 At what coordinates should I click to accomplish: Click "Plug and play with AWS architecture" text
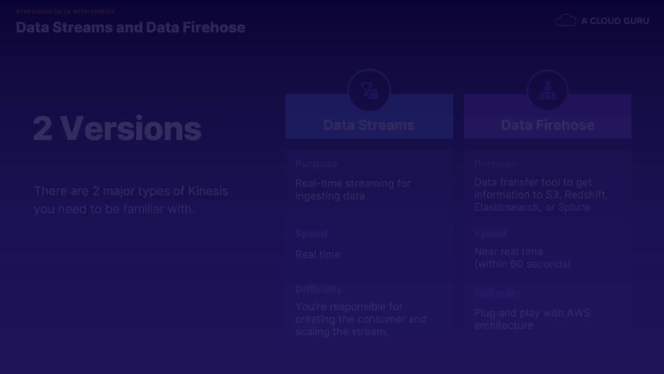(532, 319)
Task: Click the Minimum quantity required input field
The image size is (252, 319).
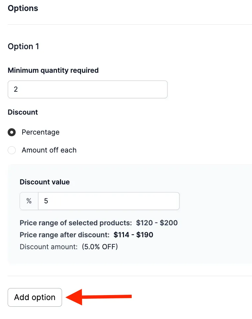Action: (88, 89)
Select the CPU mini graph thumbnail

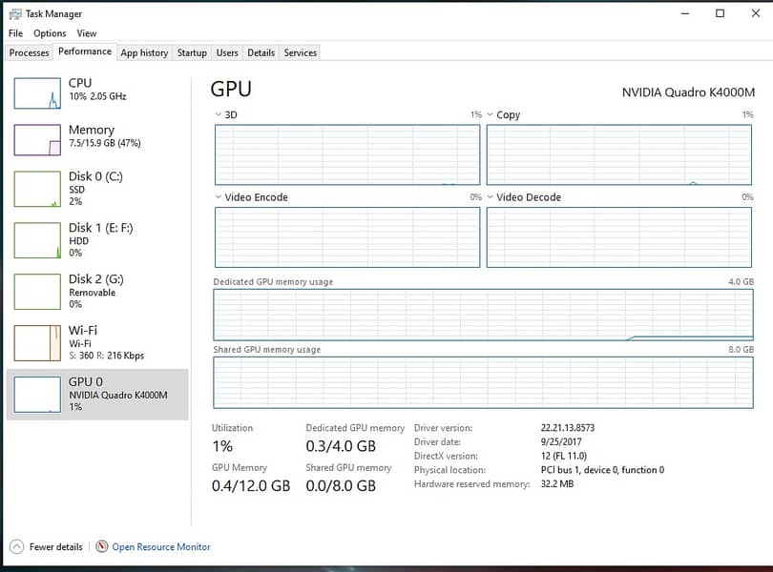tap(37, 93)
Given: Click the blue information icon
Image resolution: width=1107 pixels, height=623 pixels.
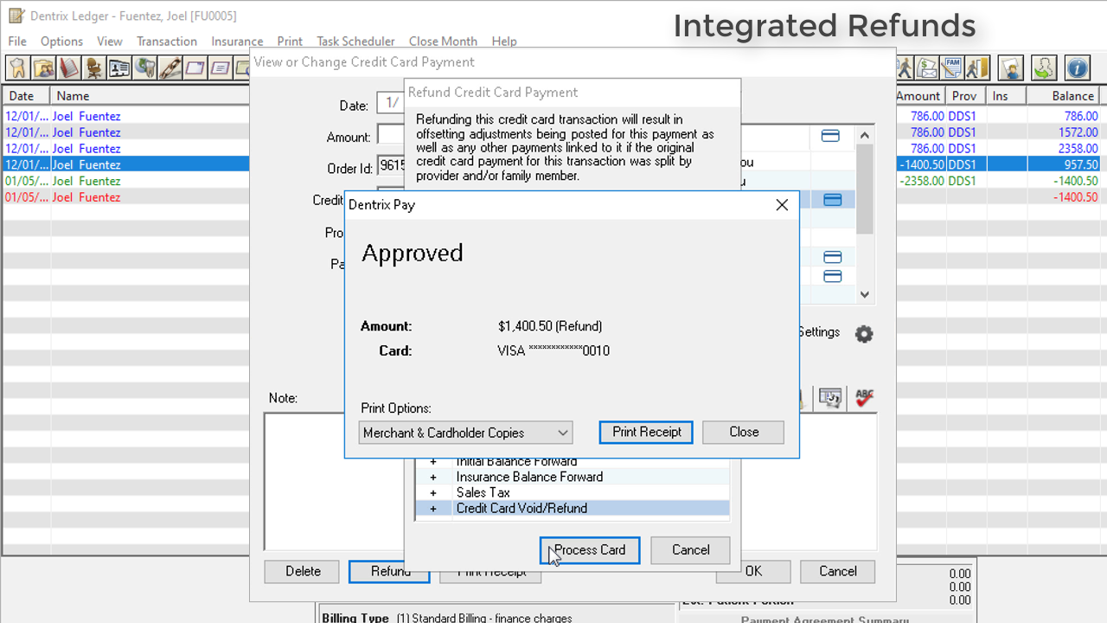Looking at the screenshot, I should pos(1077,67).
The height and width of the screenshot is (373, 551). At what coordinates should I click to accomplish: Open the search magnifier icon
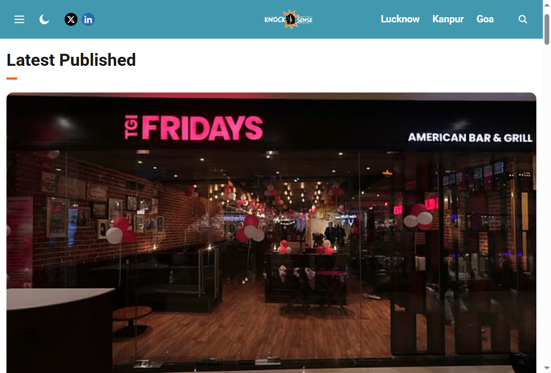click(523, 19)
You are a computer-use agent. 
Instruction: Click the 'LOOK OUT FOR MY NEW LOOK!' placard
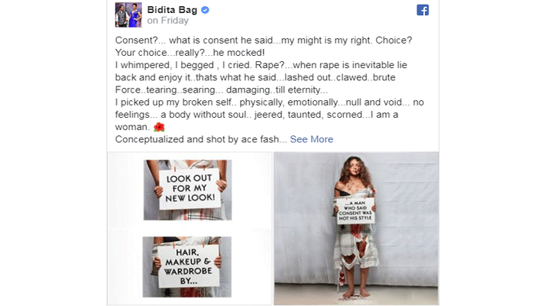point(190,188)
────────────────────────────────────────
Copy out exactly the lines between the line that contains "Instruction: Click the" and the last line of the records, both ends included; leave out every picture.

Instruction: Click the 'LOOK OUT FOR MY NEW LOOK!' placard
point(190,188)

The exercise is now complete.